_Your objective:_ Swap "screenshot" for "screen capture" everywhere it occurs in the records below and reproduce them with nothing else altered. Omit the pictures from your output.

[Collection entries]
○ ○ ○ ○ ○ ○ ○
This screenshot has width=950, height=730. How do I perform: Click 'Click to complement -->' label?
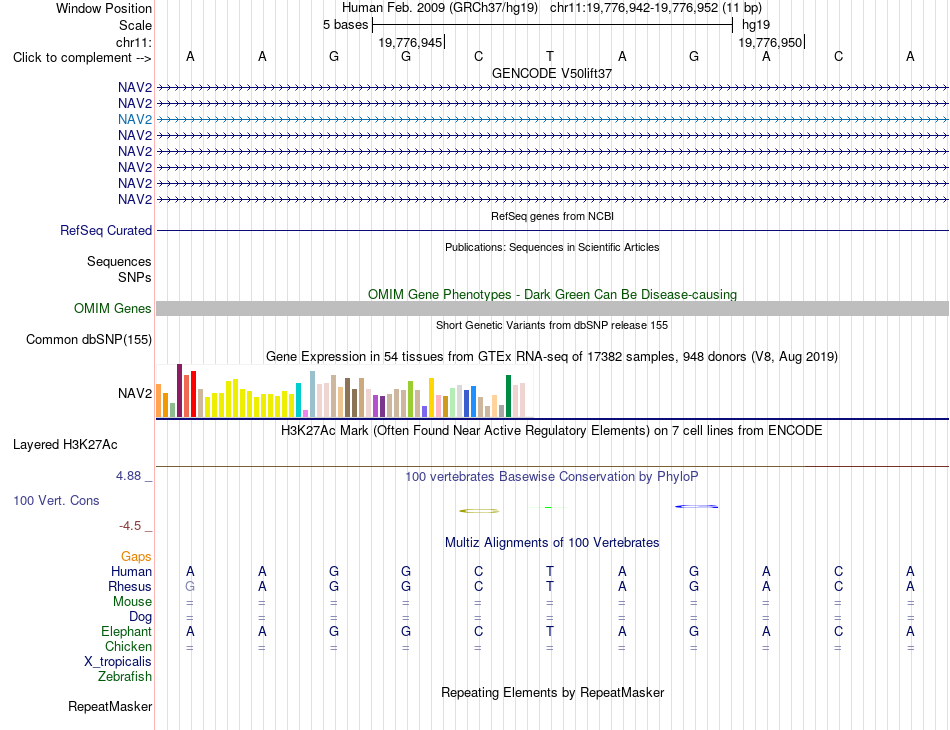click(x=82, y=58)
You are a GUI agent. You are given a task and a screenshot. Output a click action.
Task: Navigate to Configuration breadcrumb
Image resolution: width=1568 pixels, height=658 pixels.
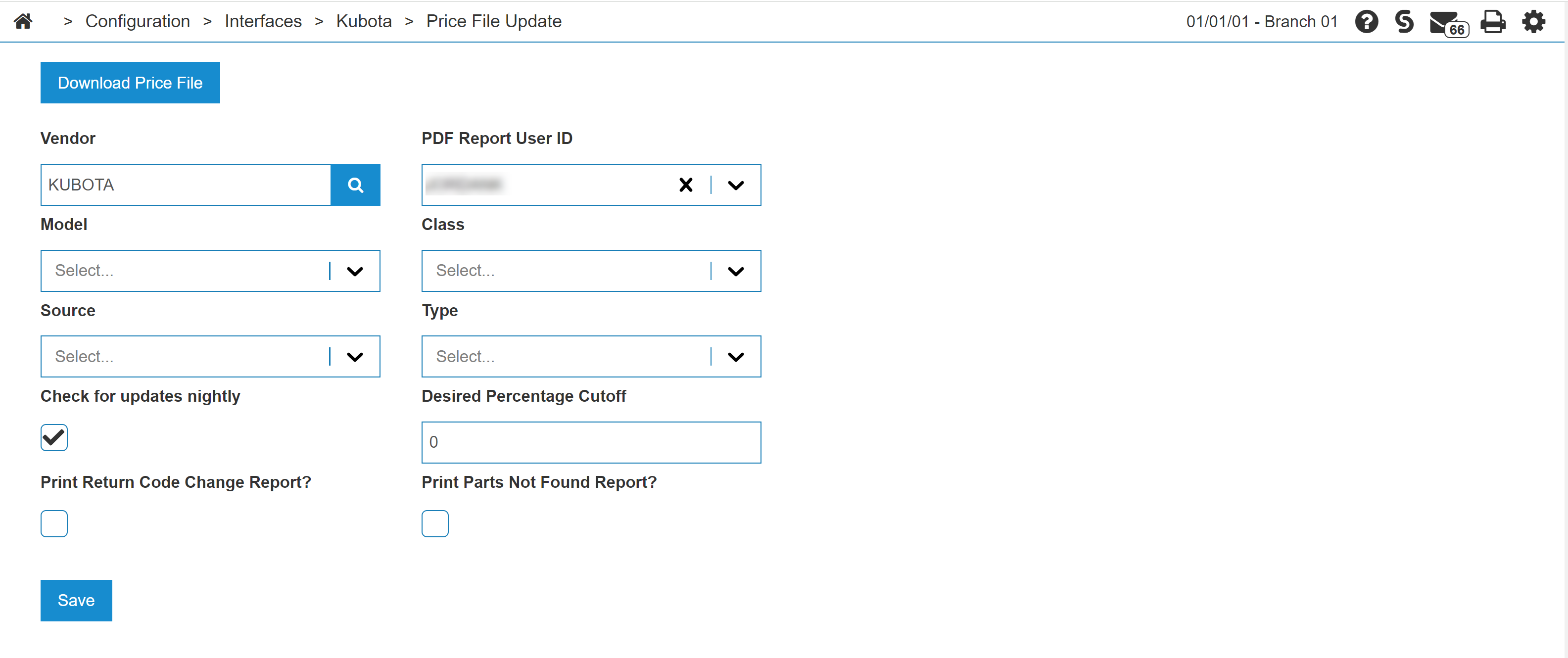138,21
○ ○ ○ ○ ○ ○ ○
_Reply to the task:_
This screen capture has width=950, height=730. How do I perform: Click 'Click to complement -->' label?
click(x=82, y=58)
You are a GUI agent. You are given a task and a screen capture. Output a click action.
Task: Navigate to Configuration breadcrumb
Image resolution: width=1568 pixels, height=658 pixels.
138,21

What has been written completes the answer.